Larry Summers for Fed Chair?
Ezra Klein thinks it's all but a done deal that former Obama economic advisor and president of Harvard Larry Summers will be the next Chairman of the Federal Reserve.
Klein's reasoning is that Obama knows Summers well and that this counts more than the consensus building that Summers is lousy at but his chief rival, Vice Chairman Janet Yellen excels.
Others are unconvinced but Klein lays out a case for Summers:
1) President Obama really likes Summers. And he's surrounded by Summers's longtime colleagues and friends. Conversely, Obama doesn't really know Yellen, and nor do any of the White House's economic principals.
2) The Obama administration's top concern is choosing someone who cares about the Federal Reserve's mandate to maintain full employment as well as its mandate to keep inflation low. Yellen and Summers are both seen as clearing that bar. So the choice is defaulting to other considerations.
3) This White House, more so than any other in modern memory, knows in its bones that the economy can fall apart at any second.

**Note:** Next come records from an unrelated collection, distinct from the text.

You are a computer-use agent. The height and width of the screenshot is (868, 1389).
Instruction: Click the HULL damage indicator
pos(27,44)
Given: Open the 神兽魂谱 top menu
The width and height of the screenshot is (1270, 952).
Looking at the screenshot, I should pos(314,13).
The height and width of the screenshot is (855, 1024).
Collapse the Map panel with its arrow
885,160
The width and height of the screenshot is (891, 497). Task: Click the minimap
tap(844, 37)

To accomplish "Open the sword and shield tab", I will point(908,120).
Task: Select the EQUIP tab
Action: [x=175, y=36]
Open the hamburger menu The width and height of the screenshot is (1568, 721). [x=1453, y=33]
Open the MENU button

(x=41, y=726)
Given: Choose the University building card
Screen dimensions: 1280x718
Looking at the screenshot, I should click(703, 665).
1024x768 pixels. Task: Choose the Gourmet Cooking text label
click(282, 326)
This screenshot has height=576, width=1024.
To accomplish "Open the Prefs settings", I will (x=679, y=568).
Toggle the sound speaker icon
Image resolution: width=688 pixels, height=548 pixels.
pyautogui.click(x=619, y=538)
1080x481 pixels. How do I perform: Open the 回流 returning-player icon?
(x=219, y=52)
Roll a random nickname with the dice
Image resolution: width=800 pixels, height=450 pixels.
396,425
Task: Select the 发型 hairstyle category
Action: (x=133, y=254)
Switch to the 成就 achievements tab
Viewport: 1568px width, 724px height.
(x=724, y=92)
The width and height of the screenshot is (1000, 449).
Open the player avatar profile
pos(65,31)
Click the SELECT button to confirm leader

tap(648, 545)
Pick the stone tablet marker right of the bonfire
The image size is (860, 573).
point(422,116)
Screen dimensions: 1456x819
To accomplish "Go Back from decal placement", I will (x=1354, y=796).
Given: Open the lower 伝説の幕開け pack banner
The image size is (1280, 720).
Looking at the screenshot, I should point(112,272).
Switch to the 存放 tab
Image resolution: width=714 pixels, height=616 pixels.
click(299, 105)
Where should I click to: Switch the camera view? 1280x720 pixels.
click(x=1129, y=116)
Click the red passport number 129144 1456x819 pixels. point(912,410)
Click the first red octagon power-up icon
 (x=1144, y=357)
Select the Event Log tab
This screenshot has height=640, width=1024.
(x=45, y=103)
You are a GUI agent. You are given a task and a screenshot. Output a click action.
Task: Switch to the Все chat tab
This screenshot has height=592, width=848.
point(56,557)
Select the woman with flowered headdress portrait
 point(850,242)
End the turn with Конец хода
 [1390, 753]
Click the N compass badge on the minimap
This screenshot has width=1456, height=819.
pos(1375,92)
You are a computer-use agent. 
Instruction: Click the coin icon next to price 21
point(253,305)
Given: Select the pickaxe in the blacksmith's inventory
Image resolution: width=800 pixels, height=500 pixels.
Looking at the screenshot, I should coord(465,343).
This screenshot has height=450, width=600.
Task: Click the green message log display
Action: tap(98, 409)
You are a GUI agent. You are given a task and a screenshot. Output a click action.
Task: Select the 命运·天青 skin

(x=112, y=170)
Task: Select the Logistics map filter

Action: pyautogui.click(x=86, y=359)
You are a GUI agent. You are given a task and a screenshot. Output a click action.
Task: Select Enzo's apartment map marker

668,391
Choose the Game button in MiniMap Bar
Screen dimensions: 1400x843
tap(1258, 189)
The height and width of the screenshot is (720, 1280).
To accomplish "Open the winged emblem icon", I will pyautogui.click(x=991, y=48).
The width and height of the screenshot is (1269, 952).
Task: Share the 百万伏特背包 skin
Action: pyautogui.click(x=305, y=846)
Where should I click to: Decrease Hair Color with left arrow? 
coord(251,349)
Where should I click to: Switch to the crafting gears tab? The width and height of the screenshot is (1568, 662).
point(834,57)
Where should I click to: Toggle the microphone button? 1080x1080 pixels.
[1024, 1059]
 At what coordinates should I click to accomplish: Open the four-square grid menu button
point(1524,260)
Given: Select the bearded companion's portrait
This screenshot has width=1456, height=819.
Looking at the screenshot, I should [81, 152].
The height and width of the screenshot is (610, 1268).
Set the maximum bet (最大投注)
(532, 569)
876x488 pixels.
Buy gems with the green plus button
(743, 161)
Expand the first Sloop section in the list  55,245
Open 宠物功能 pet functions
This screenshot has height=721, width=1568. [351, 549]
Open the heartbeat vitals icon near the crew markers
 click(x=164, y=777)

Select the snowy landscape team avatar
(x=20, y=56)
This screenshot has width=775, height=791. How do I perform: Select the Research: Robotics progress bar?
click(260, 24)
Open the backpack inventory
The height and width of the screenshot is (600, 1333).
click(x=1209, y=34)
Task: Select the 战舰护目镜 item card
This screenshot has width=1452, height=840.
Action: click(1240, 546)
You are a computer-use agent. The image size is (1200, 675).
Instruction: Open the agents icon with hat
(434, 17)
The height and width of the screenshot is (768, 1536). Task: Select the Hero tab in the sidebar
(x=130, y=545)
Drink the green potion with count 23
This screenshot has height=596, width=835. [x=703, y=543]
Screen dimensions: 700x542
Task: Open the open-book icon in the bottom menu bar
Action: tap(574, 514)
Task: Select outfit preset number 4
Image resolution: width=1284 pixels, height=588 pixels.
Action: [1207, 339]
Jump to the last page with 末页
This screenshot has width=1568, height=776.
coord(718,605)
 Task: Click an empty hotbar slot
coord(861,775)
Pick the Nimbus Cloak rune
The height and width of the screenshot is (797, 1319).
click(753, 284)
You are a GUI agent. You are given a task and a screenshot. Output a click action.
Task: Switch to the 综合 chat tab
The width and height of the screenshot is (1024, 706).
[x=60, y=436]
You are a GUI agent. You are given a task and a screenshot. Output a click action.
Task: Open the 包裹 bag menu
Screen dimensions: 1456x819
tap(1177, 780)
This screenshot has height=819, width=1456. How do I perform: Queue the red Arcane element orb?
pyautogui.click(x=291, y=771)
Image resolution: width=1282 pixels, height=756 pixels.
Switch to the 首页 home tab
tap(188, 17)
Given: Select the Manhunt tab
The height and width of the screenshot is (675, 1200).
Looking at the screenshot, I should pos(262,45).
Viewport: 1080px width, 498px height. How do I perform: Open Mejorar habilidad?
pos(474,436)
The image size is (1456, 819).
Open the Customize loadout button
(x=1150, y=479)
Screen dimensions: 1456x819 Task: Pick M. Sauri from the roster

China could suffer a hard landing, Europe could fall apart again. Some London Whale-like trader could blow a hole in JP Morgan Chase. If that happens -- particularly given Washington's dysfunction -- the Fed is really the first responder. This White House is very comfortable with how Summers handles a crisis.
4) There's also a feeling that the chair of the Federal Reserve can do more if he or she is truly trusted by markets. Rightly or wrongly, there's a sense that Summers has the market's trust in a way Yellen doesn't.
5) The big open question is Summers's ability to manage the Federal Reserve's Open Markets Committee. Here, Summers's reputation for being difficult to work with is a big issue. But inside the White House, that reputation is considered overblown, or at least outdated -- after all, they worked with him, and enjoyed working with him, and there's some sense that maybe a more aggressive Fed chair wouldn't be the worst thing in the world.
The White House knows the economy could fall appart "in a second" because the Fed has made it likely that it will. There has never been so much fiat money floating around - certainly more than anyone at Bretton Woods ever imagined. The next Fed chairman may very well have to manage the worst economic crisis in history and he or she better be up to it or things could go south for us all very quickly.